また、長く垂れる花姿から、人と人との 縁やつながり を表す花とされてきました。
【エピソード】 10点札に描かれている鳥は
「ホトトギス」。
初夏を告げる鳥とされ、
藤の花が咲く頃に飛来します。
ちなみに、花札の藤は「黒豆(くろまめ)」と呼ばれることもあります(豆科なので)。
紫色の長い房が垂れ下がる、
晩春を彩る花です。
平安時代には、
藤原氏の象徴としても愛され、
上品で気品のある花として親しまれてきました。
花札の藤は、しなやかで、無理のない美しさ。
人とのご縁を大切にしたい年の始まりに、
そっと寄り添ってくれる花です。
※私の次女は藤の花が大好き。先日自分の結婚式でブーケとイヤリンクに使いました。その記事はこちらです。

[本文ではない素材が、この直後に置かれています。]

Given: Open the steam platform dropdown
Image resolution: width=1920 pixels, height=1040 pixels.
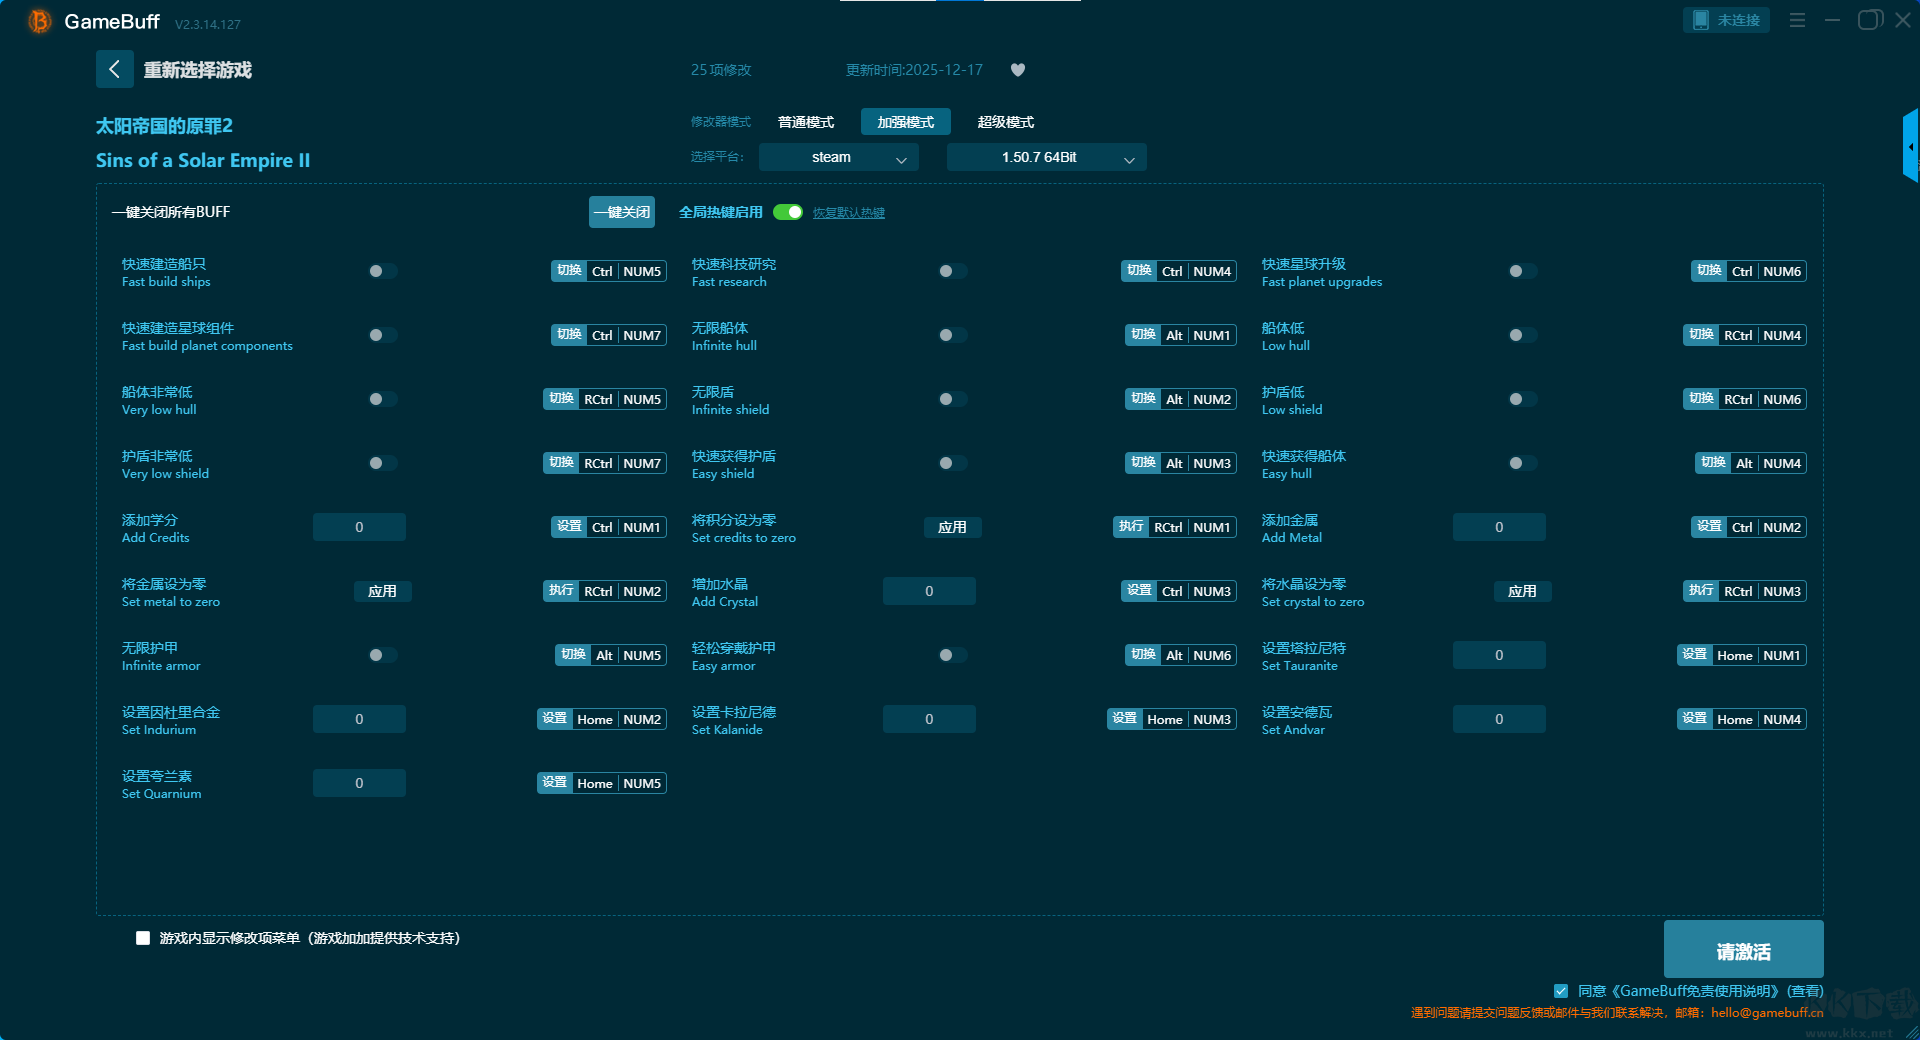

↓
花札は「遊ばなくても」楽しめる

花札は、
必ずしも遊ぶためのものではありません。
・意味を知って眺める
・季節を感じる
・日本の花を学ぶ
・お正月の静かな時間に一枚ずつめくる
それだけでも、
十分に心豊かな時間になります。
勝ち負けも、賭け事もありません。
花と季節を味わう、大人の楽しみ方です。
世界的スター「スーパーマリオ」と花札の意外な関係

今や世界中で愛されるスーパーマリオを
生み出した「任天堂」。
実はそのルーツが「花札」にあることをご存知でしょうか?
任天堂の創業は1889年(明治22年)。
京都で花札を製造する個人商店としてスタートしました。
当時は職人の手で、一枚一枚ていねいに作られる花札が主な商品でした。
130年以上経った今でも、任天堂は花札を作り続けており、その品質は日本でも世界でも称賛されています。
その「遊びを大切にする精神」は、
時代を超えて受け継がれ、
やがてファミコン、そしてスーパーマリオへとつながっていきます。
最近では、マリオたちが日本の四季に溶け込んだ「マリオ花札」も登場しています。
「1月の松にマリオ」
「3月の桜にピーチ姫」など、
伝統的な絵柄とキャラクターが絶妙にコラボしており、見るだけでもワクワクするデザインです。
ゲーム機がない時代から、
人々に「遊び」を届けてきた任天堂。
その原点である花札を手に取ることは、日本の遊びの歴史に触れることでもあるのです。
※お子様やゲーム好きの方へのプレゼントにも喜ばれそうな、遊び心あふれる一品です。↓
人気商品ですので在庫が少ない場合があります💡お早めにチェックしてみてください。
今年のお正月は「My花札」で。一生モノを手に取る贅沢✨

花札の花や意味を知ると、
「少し触れてみたいな」
「実物を見てみたいな」
そんな気持ちが芽生える方がいるかもしれません。
もし 長く使える一組を選ぶなら、
任天堂の花札『大統領』は、やはり特別な存在です。
札一枚一枚にほどよい厚みがあり、
手に取ったときの質感や、絵柄の深みは格別。
お正月に家族で囲んでも、
ひとりで静かに眺めても、
“日本の季節を手元に置く”楽しさを感じさせてくれます。
私も小さい頃から、お正月は任天堂の大統領で遊んでました!
「今年は、自分のための花札を持ってみる」
そんな My花札のあるお正月も、素敵な過ごし方かもしれません。
▶︎ 任天堂 花札『大統領』はこちら↓
人気商品ですので在庫が少ない場合があります💡お早めにチェックしてみてください。
次回予告|中編では「願い」と「豊かさ」の花へ

映画「サマーウォーズ」でも、
おばあちゃんが得意だった花札の「こいこい」が、世界を救う鍵となりますよね。
映画の舞台の上田市は私の住む長野県。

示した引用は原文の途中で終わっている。